As Heroes of Skyrealm moves towards release, the official Heroes of Skyrealm OST will be right there with it – so stay tuned to find out how you can get your hands on the complete album!
What sort of challenges did you face composing for Heroes of Skyrealm?
Daniel Sadowski: Writing music for games is a lot more technical than you might think. Sometimes I’m like “…this piece is perfect, you cannot change a note.” And [Mechanist] is like, well there are these numbers we have to hit, so we gotta change this and this and I’m like “Aww, what are you doing?!”
But you know there’s a lot more to music than sounding good –there’s all this research and science behind the music and all the art assets of the game, helping make it more effective. Like, there are certain sounds we have to strike within the first 30 seconds of a player opening the game, then the first minute, then the first 2 minutes.
There are certain durations and loops the music has to do to fit into the gameplay so it moves at the same pace as the story.
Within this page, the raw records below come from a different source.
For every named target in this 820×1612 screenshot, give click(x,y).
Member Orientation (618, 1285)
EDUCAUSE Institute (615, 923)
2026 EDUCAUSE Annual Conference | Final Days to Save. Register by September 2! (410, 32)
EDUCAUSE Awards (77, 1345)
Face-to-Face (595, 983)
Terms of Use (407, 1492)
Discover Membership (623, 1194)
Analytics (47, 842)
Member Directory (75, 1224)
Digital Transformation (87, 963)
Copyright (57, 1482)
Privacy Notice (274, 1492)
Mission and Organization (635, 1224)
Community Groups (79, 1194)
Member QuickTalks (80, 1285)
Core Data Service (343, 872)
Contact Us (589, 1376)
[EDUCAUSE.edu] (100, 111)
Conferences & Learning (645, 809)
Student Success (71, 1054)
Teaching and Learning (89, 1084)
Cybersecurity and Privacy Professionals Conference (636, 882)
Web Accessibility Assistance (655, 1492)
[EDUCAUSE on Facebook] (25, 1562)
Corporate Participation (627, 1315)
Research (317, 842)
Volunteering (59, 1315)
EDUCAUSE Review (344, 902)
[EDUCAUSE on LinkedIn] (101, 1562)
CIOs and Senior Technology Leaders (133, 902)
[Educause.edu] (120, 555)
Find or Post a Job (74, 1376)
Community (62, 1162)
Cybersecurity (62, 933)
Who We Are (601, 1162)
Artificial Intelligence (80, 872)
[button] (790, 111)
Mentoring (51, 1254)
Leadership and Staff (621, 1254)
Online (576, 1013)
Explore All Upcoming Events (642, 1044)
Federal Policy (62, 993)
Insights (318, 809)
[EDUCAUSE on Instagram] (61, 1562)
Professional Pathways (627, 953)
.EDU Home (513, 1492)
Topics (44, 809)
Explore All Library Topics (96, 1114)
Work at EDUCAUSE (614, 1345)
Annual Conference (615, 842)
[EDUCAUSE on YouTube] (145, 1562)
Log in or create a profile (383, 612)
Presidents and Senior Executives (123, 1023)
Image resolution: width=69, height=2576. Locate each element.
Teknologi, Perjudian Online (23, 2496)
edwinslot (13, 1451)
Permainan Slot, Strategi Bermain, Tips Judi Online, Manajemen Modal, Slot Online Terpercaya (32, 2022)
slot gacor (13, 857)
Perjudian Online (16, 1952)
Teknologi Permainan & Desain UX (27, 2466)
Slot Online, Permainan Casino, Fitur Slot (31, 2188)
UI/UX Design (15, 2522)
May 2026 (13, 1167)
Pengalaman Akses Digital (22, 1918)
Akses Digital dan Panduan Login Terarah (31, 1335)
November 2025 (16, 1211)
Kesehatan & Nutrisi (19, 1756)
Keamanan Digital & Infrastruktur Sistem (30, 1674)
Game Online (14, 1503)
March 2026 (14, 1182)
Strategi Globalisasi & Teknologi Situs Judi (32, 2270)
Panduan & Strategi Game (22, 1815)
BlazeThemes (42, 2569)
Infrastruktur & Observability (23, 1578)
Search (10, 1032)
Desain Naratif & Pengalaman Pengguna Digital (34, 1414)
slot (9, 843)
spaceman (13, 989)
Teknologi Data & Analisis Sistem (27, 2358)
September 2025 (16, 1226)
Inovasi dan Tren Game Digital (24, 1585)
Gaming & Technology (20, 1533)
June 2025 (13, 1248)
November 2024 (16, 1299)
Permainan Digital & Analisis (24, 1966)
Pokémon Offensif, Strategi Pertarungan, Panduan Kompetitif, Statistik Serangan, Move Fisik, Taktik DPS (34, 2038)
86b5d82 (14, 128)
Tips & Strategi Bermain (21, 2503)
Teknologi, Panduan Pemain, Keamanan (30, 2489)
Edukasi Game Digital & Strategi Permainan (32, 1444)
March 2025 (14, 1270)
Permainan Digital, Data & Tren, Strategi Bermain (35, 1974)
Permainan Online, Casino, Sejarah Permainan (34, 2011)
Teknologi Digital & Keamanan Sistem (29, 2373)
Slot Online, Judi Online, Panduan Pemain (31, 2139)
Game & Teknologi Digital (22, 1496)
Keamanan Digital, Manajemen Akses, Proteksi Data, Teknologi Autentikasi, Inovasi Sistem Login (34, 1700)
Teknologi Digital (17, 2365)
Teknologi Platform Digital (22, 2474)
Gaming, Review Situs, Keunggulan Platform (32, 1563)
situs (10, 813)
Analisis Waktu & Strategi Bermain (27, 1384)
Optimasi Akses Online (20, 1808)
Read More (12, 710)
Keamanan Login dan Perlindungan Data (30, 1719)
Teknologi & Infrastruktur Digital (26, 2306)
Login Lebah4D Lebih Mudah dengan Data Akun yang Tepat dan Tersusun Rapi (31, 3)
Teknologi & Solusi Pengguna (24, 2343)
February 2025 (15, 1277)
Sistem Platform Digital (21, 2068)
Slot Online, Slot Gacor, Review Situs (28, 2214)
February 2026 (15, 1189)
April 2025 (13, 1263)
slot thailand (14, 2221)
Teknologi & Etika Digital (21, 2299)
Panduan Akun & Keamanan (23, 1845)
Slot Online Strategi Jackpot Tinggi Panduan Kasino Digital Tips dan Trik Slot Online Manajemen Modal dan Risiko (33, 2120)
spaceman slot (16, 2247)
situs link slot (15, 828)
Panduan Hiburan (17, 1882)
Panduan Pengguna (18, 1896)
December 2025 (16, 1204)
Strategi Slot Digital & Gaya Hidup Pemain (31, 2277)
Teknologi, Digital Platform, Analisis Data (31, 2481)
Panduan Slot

And all these little metrics actually affect player retention, reduce player fatigue, increase the excitement and atmosphere, and so on. We had to redo certain compositions over and over to hit all those targets. [But] when the science of game design goes hand in hand with a beautiful score, then everyone wins, and most importantly people remember it.
…We definitely spent time and money on directions that didn’t work. But in doing that we collect all these little fragments that can work, and later we can weave them back together. So nothing is really wasted, we just have to be willing to explore in different directions to know what’s possible and what isn’t.